- Paul-Antoine Giguère
- Born: January 13, 1910 Quebec City, Quebec
- Died: December 25, 1987 (aged 77)
- Occupations: Chemist and academic
- Awards: Léo-Pariseau Prize (1945) Guggenheim Fellowship(1946) Chemical Institute of Canada Medal(1965) Companion of the Order of Canada (1970)

= Paul-Antoine Giguère =

Canadian chemist and academic (1910–1987)

Paul-Antoine Giguère, (January 13, 1910 - December 25, 1987) was a Canadian academic and chemist.

Born in Quebec City, he received a Bachelor of Science degree from Université Laval in 1934, and a doctorate from McGill University in 1937 under the direction of Otto Maass. He started working in the laboratory of CIL in Beloeil, Quebec and then went to work at the California Institute of Technology with Linus Pauling.

In 1941, he returned to Quebec and became a lecturer at Université Laval. He was appointed a professor in 1947 and was head of the Department of Chemistry from 1957 to 1968.
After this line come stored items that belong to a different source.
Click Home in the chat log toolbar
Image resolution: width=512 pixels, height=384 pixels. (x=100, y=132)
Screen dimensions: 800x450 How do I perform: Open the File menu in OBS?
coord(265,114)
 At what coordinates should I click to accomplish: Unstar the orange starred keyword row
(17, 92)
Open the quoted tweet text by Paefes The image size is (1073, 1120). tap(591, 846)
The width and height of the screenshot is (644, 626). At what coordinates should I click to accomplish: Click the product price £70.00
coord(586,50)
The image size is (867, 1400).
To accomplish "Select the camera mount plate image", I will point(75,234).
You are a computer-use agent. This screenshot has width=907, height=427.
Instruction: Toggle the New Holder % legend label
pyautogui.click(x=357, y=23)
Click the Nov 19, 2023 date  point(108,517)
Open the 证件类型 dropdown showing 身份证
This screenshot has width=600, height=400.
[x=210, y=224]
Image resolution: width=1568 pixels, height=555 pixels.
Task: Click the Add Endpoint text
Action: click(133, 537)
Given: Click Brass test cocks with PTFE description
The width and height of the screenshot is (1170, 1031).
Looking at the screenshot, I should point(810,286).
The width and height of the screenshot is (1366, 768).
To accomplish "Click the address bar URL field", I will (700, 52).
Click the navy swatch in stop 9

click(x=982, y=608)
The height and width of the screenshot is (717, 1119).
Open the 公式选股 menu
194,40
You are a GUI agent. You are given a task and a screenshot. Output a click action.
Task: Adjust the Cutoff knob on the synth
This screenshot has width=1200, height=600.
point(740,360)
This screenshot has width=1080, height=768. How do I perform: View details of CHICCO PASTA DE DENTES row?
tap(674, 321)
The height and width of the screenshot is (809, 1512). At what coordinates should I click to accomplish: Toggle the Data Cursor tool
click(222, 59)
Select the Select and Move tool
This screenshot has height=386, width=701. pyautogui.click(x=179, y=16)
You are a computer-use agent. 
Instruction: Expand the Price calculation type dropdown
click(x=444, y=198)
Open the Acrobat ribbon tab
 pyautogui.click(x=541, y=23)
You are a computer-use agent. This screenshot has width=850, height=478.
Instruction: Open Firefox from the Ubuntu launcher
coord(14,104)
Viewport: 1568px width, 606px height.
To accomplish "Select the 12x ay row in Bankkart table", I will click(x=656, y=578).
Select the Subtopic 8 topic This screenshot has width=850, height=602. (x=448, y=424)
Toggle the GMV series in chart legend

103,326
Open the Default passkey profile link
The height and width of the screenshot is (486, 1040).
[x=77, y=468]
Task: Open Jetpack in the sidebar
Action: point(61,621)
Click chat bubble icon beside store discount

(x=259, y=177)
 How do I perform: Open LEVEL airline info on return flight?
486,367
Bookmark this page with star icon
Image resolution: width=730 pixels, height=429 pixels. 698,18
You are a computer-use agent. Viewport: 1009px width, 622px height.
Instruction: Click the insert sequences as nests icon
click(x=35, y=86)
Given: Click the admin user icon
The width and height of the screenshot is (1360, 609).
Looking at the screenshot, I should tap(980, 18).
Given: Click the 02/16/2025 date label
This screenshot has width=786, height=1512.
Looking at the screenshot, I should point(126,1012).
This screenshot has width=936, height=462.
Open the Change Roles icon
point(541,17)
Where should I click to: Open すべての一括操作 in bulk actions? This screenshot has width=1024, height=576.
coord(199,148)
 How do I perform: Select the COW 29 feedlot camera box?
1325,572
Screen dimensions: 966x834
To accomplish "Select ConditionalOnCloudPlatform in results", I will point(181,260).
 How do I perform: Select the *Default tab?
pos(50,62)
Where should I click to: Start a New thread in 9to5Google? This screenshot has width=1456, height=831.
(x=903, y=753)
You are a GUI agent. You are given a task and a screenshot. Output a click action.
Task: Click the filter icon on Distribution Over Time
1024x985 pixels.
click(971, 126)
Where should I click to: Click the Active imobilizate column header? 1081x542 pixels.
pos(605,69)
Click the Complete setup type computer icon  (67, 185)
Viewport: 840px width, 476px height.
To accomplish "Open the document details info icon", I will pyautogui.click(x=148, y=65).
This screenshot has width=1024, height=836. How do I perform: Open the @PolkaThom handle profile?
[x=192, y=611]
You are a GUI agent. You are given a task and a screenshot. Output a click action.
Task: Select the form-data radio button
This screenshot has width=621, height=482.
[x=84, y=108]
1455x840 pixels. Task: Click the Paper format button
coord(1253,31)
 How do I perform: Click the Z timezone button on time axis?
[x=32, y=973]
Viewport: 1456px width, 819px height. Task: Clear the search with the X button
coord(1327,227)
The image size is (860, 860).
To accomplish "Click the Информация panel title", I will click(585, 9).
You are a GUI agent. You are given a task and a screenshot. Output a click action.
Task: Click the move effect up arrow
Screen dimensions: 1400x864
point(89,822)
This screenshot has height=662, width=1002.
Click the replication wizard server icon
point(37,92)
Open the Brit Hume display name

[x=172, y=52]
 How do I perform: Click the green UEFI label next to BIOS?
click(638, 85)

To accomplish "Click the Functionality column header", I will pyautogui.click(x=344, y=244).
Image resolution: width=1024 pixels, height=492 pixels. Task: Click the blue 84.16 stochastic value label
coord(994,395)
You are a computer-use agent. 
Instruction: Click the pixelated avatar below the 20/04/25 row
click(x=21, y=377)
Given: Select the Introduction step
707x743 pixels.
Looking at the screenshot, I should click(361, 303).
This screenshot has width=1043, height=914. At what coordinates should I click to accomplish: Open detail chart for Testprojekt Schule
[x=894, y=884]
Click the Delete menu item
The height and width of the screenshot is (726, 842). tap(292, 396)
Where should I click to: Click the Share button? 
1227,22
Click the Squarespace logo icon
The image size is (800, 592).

His research was in infrared and Raman spectroscopy and the determination of molecular and crystal structure. In 1946 and 1948, he was awarded a Guggenheim Fellowship in chemistry for the investigation of the molecular structure of hydrogen peroxide by infrared spectroscopy, which showed that this molecule has a skewed or nonplanar structure. In 1956 with Michael Falk, he obtained the infrared spectrum of the hydronium ion, previously believed to be too short-lived to observe a spectrum. In 1958-1959 he investigated the anomalous thermodynamic properties of ice. In 1970-75, his group observed the first infrared and Raman vibrational spectra of hydrogen trioxide (H_{2}O_{3}) in dilute aqueous solution. In 1976 with Sylvia Turrell, he showed that the weak acidity of hydrogen fluoride is due to the formation of a tightly bound ion pair [H_{3}O^{+}·F^{−}].

In 1966 he proposed a novel three-dimensional arrangement of the periodic table.

In 1970, he was made a Companion of the Order of Canada for "his research work in physical chemistry". In 1970, he was awarded an honorary Doctor of Science degree from the Université de Sherbrooke.